Archive for October 4th, 2006

A colleague has posted the following video to YouTube:


That video calls for the return of Britain’s troops from Afghanistan. I cannot condone this.

Whether we think the Iraq war was right or wrong, we’re there now and we must stay and finish the job. But almost no-one thought then, or thinks now, that the Afghanistan war was wrong. The explosion of two ancient Hindu Buddhist statues touched me in a way that I cannot quite get over to you. That was the most widely advertised example of the Taliban’s absolutely, completely inhumane regime. It is not only right that we are in Afghanistan — it is morally necessary that we stay and that we stop this country from being a failed state.

Somalia, sadly, is on its way to a similar fate (after anarchy-cum-libertarianism nearly brought an ideal state into being). If we do not save Afghanistan now, then we must recognise that Somalia will be just as condemned by that failure.


This post was not written for the blog.

It is criminal that the arguments of the high-tax left have been allowed to gain credence. Taxation should be about funding services that must be provided by the state. Most people in the UK agree upon the minimum that should be provided by the state and agree that it should be funded through taxation.

But what proportion of a UK citizen’s salary is spent on tax? If you’re a shop worker, office administrator or security guard your wages are taxed and then the Chancellor hands some back. The very act of taxing and refunding wastes money that could better be spent on services or tax relief.

Another argument that surrounds taxation — though perhaps not enough — is the use of tax as an incentive for citizens to behave in a certain way. A government adviser recently suggested to me that the Conservatives should support congestion charging as a use of the market to resolve demand on a limited resource. This sounds, on the face of it, like a reasonable suggestion, but what about those people who have no choice but to use a road for a particular purpose? Not only has the tax incentive failed but that person now has less money to spend on their business or on goods and services: The economy has been shrunk by a tax intended to affect someone’s behaviour.

It would be infinitely preferable if taxation were used solely as a method of funding government actions. The simplest way to do that is quite clearly with one tax that everyone pays. Should those more successful in society pay more than those who are struggling to get by? Absolutely. Should they pay less if they’re rich enough to afford the best financial advisers? No.

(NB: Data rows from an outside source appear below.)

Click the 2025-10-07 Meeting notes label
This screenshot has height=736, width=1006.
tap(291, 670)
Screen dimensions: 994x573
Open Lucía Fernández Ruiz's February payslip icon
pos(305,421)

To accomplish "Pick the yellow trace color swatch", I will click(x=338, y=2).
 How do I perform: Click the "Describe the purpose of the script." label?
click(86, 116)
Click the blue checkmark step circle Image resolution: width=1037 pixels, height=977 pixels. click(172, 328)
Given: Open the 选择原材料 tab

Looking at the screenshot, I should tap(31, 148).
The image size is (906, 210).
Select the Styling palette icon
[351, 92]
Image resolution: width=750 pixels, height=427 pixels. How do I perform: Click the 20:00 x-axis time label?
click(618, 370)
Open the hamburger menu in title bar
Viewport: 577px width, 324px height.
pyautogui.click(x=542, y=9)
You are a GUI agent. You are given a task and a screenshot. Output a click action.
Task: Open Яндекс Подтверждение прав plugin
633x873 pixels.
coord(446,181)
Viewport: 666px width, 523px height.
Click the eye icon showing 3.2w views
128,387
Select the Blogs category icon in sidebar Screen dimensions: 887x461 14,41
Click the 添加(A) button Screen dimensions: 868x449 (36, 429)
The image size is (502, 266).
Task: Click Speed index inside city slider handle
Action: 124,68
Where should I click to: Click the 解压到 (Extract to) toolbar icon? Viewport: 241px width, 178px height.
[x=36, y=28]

The simplest and fairest way of raising revenue to provide services to all in society is to take money from all those who contribute to the country’s economy. If you remove VAT, alcohol duty and fuel duty you have instantly provided significant and beneficial tax relief to those on the lowest wages. If you then levy a flat tax at 25% you provide an up-front tax cut to the vast majority of tax payers. Without wasting money on levying VAT, death tax, congestion charges, road tax and National Insurance and with the added income available from those who would normally avoid almost all these taxes, the UK would have a fairer, more flexible and more robust taxation system that absolutely everyone in the country could understand and judge.